Родною племянницей этой княгини Вяземской была Александра Петровна Хвостова, о которой говорил я в конце второй части сих Записок. Несмотря на свой патриотизм и легитимизм, в угождение тетки, должна была она принимать Савари и его свиту; впрочем, с живостью её ума и характера, и ей самой любопытно и приятно было их видеть у себя. Тут имел я случай их встречать, и могу сказать несколько слов об них. Умнее всех был конечно Ле Лорнь (Le Lorgne), который в виде путешественника бывал уже в России, живал в Москве и выучился немного по-русски. Он был малый лет тридцати, ловкий, смелый, даже иногда наглый, и вместе с тем вкрадчивый; такие люди везде или вламываются, или пролезают. Заметно однако же было, что ласковый прием, сделанный ему до того в России, сильно на него подействовал, и что он искренно любил ее, а со всем тем охотно пожертвовал бы ею кумиру Франции: он один, кажется, у Савари занимался письменною частью.

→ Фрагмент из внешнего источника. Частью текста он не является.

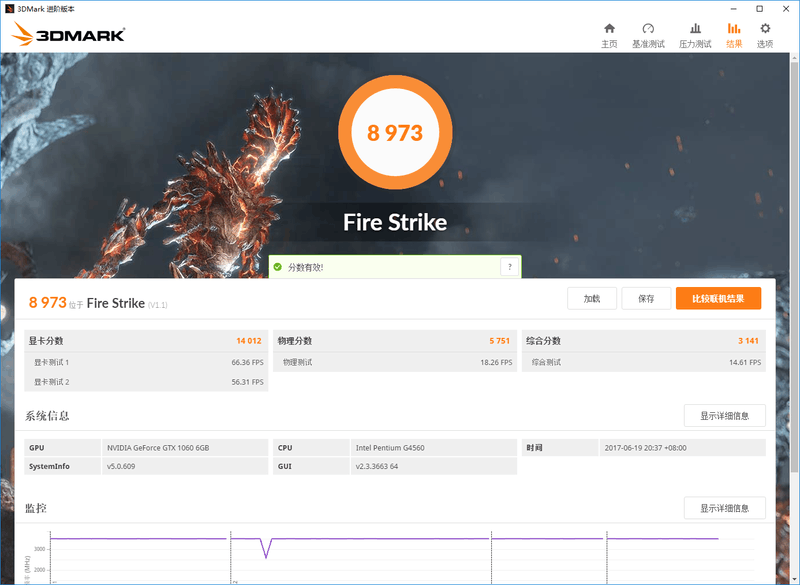800x585 pixels.
Task: Click the Fire Strike score circle showing 8973
Action: pyautogui.click(x=395, y=132)
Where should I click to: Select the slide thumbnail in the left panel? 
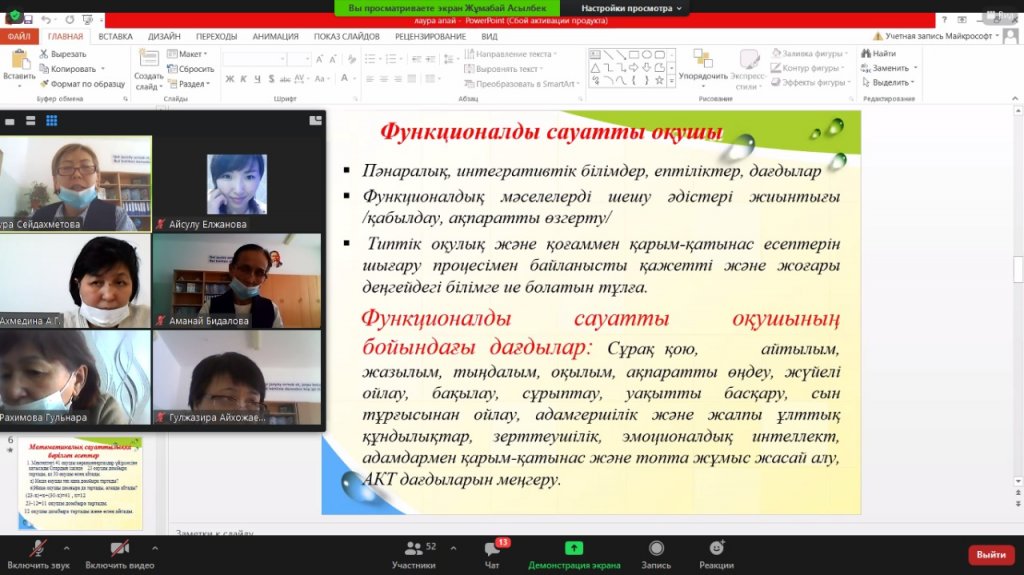click(80, 483)
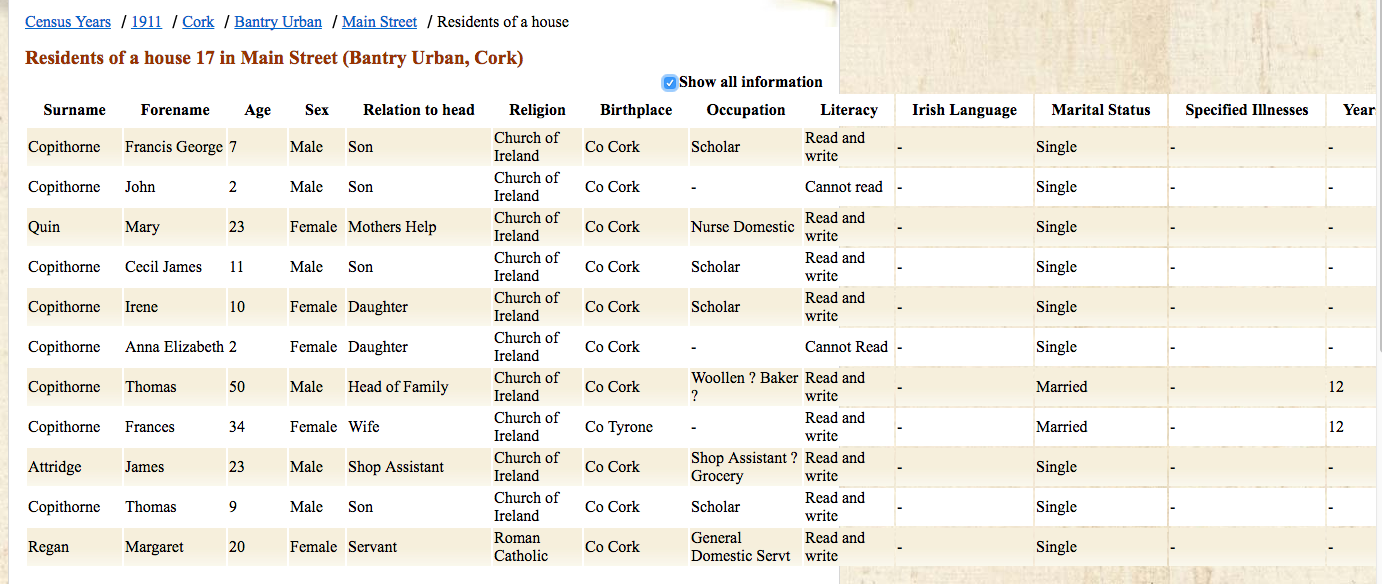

Благороднее всех именем и осанкой был Монтескиу-Фезенсак, ведущий род свой от Лупа, герцога Гасконского, следственно от Карловингов. Примесью таких людей Наполеон любил скрашивать свои полки и миссии.

Всех красивее собою был молоденький Талует. Он вместе с другим, Фодоасом, принадлежал к новой республиканско-имперской аристократии, то есть они оба были сыновья во время революции чрезмерно обогатившихся плебеев. Оба сии жокриса[108], неведением светского обращения, разговорами и манерами смешили Петербургские гостиные. Один из них, Фодоас, любезничая раз с какою-то дамой, играл лежащим на её столике аметистовым сердцем, брал его в рот и нечаянно проглотил его. На другой день, изверженное и вымытое сердце сие, при учтивой записке, было возвращено той, которой оно принадлежало.

К сим двум примыкал еще третий молодой мальчик, Антоан, сын богатого марсельского негоцианта и, не менее того, по матери родной племянник жен Иосифа Бонапарте и Бернадота, то есть будущих королей Гишпанского и Шведского. В это время Иосиф уже был Неаполитанским королем. Слух прошел, будто Мария-Каролина, настоящая королева, находившаяся тогда в Сицилии, не только опасно занемогла, но и скончалась. О том неосторожно сказали при Антоане, который, полагая, что речь идет о его тетке, счел долгом притвориться падающим в обморок. Всё это чрезвычайно забавляло знатных, которые насмешками над цветом юности, неудачно присланным Наполеоном, думали мстить ему за его славу.